Tip #2: Mitigate biases. There are so many ways bias creeps into evaluations. That is one reason scores are becoming a thing of the past. Solicit input by asking at least one other person who can provide meaningful feedback specific questions and request specific examples.
Tip #3: Calibrate the managers’ assessments of their employees. Have managers get together with their Performance Appraisals to ensure the outcomes are fair and within budget before they are finalized. Have managers discuss their high potentials, good performers, and others to develop career planning objectives.
Tip #4: Build managers feedback skills. Managers must understand and believe in a growth mindset to be heard and not be a threat. Managers benefit by understanding SCARF to have quality conversations that motivate and focus on building capabilities. Developing a culture where employees and managers ask for feedback is the least threatening environment.

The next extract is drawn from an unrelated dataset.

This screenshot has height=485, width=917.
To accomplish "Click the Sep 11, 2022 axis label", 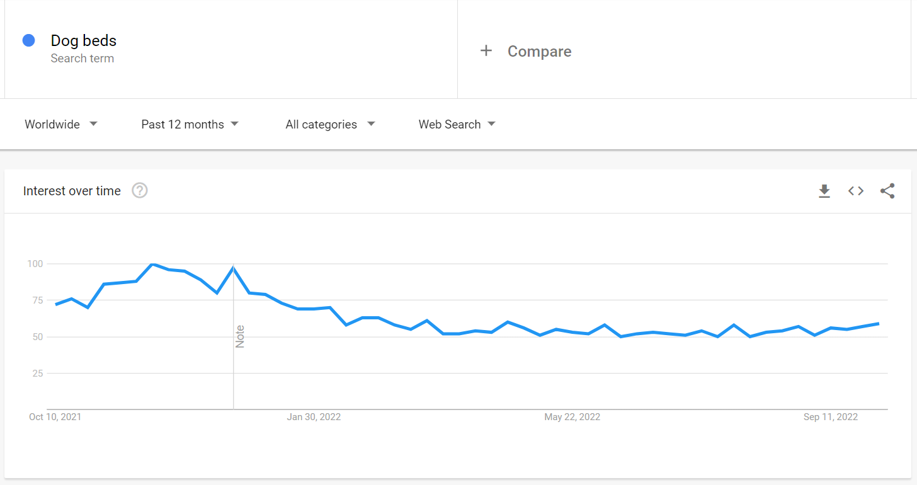I will click(830, 417).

Tip #5: Expect managers to have a variety of purposeful conversations throughout the year to drive performance. The compensation conversation may continue to be an annual end of cycle event. The cycle begins with Performance Standards, a mutual understanding of the position’s purpose using the job description. This dialogue may establish goals or goal setting might be a subsequent conversation. Ongoing conversations about goals, just checking in, touching base should become natural and quick. Recognition conversations and refocus conversations may take longer but need not be more than a few minutes. These conversations require a sentence or two of documentation.
Tip #6: Decide how to hold managers accountable for these conversations. For instance, NOVA Chemical did not define the frequency of conversations and asks for a few sentences of narrative because they wanted to eliminate the checkbox mentality. The Wonderful Company requires Goal Setting, End of Cycle and ongoing conversations. Goals + values = enterprise contribution and what + how = overall results. That company, as well as others have developed conversation guides. The GAP expects monthly performance conversations that may be “on the floor” and 30 seconds in length.

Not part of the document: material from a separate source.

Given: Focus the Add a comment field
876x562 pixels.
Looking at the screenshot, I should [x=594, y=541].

Tip #7: Performance management is bigger than individual compensation. CIGNA expects both manager and employee to document insights from each of their four conversations per year. These takeaways become action items for the division. The focus is the company’s performance improvement, and this gives people a sense of meaning.
The big win is changing the focus from compensation to growth. Valuing employees’ thoughts and developing employees’ capabilities results in meaningful contributions to the company’s growth.